| ASSIGNED TASK |
The whole listing is to be returned exactly.

RECORDED INFORMATION section start

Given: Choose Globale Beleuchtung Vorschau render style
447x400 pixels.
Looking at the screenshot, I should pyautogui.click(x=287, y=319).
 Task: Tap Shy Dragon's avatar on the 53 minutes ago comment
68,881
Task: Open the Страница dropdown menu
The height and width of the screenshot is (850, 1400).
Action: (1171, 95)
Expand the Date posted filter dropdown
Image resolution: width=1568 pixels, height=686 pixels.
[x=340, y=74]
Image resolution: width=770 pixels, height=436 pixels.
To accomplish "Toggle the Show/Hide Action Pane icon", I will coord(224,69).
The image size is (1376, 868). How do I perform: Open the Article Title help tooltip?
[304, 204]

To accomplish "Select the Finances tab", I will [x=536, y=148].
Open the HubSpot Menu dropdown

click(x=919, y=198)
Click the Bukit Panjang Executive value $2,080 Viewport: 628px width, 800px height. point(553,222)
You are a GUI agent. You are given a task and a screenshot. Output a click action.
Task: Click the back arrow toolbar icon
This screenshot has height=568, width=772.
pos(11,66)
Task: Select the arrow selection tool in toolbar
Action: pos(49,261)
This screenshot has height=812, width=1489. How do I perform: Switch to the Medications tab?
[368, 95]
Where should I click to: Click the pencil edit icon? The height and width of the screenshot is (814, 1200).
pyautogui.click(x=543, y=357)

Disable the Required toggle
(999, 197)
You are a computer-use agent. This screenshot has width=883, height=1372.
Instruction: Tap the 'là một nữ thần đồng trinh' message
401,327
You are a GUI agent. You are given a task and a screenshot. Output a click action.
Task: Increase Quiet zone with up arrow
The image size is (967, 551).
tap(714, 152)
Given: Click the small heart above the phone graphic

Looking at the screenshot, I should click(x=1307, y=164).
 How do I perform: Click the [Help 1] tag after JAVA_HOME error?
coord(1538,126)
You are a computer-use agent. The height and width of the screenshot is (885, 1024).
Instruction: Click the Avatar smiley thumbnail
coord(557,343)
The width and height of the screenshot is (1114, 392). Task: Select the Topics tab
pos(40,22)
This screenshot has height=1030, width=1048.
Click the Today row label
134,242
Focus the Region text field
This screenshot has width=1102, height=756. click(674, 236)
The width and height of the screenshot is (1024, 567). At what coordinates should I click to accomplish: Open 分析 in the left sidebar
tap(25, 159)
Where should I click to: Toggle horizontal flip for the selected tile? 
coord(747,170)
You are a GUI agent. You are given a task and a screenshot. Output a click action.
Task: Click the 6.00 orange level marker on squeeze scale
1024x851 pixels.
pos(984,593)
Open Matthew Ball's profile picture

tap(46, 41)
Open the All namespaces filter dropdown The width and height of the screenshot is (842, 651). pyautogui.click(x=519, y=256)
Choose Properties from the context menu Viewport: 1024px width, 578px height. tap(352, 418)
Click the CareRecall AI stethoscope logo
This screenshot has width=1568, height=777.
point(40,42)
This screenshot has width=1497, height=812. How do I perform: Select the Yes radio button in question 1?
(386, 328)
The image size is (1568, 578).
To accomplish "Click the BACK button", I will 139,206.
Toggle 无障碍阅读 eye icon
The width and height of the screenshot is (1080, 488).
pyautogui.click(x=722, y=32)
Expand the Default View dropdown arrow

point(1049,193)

RECORDED INFORMATION section end

| YOUR SOLUTION |
Given: Choose Globale Beleuchtung Vorschau render style
447x400 pixels.
Looking at the screenshot, I should pyautogui.click(x=287, y=319).
 Task: Tap Shy Dragon's avatar on the 53 minutes ago comment
68,881
Task: Open the Страница dropdown menu
The height and width of the screenshot is (850, 1400).
Action: (1171, 95)
Expand the Date posted filter dropdown
Image resolution: width=1568 pixels, height=686 pixels.
[x=340, y=74]
Image resolution: width=770 pixels, height=436 pixels.
To accomplish "Toggle the Show/Hide Action Pane icon", I will coord(224,69).
The image size is (1376, 868). How do I perform: Open the Article Title help tooltip?
[304, 204]

To accomplish "Select the Finances tab", I will [x=536, y=148].
Open the HubSpot Menu dropdown

click(x=919, y=198)
Click the Bukit Panjang Executive value $2,080 Viewport: 628px width, 800px height. point(553,222)
You are a GUI agent. You are given a task and a screenshot. Output a click action.
Task: Click the back arrow toolbar icon
This screenshot has height=568, width=772.
pos(11,66)
Task: Select the arrow selection tool in toolbar
Action: pos(49,261)
This screenshot has height=812, width=1489. How do I perform: Switch to the Medications tab?
[368, 95]
Where should I click to: Click the pencil edit icon? The height and width of the screenshot is (814, 1200).
pyautogui.click(x=543, y=357)

Disable the Required toggle
(999, 197)
You are a computer-use agent. This screenshot has width=883, height=1372.
Instruction: Tap the 'là một nữ thần đồng trinh' message
401,327
You are a GUI agent. You are given a task and a screenshot. Output a click action.
Task: Increase Quiet zone with up arrow
The image size is (967, 551).
tap(714, 152)
Given: Click the small heart above the phone graphic

Looking at the screenshot, I should click(x=1307, y=164).
 How do I perform: Click the [Help 1] tag after JAVA_HOME error?
coord(1538,126)
You are a computer-use agent. The height and width of the screenshot is (885, 1024).
Instruction: Click the Avatar smiley thumbnail
coord(557,343)
The width and height of the screenshot is (1114, 392). Task: Select the Topics tab
pos(40,22)
This screenshot has height=1030, width=1048.
Click the Today row label
134,242
Focus the Region text field
This screenshot has width=1102, height=756. click(674, 236)
The width and height of the screenshot is (1024, 567). At what coordinates should I click to accomplish: Open 分析 in the left sidebar
tap(25, 159)
Where should I click to: Toggle horizontal flip for the selected tile? 
coord(747,170)
You are a GUI agent. You are given a task and a screenshot. Output a click action.
Task: Click the 6.00 orange level marker on squeeze scale
1024x851 pixels.
pos(984,593)
Open Matthew Ball's profile picture

tap(46, 41)
Open the All namespaces filter dropdown The width and height of the screenshot is (842, 651). pyautogui.click(x=519, y=256)
Choose Properties from the context menu Viewport: 1024px width, 578px height. tap(352, 418)
Click the CareRecall AI stethoscope logo
This screenshot has width=1568, height=777.
point(40,42)
This screenshot has width=1497, height=812. How do I perform: Select the Yes radio button in question 1?
(386, 328)
The image size is (1568, 578).
To accomplish "Click the BACK button", I will 139,206.
Toggle 无障碍阅读 eye icon
The width and height of the screenshot is (1080, 488).
pyautogui.click(x=722, y=32)
Expand the Default View dropdown arrow

point(1049,193)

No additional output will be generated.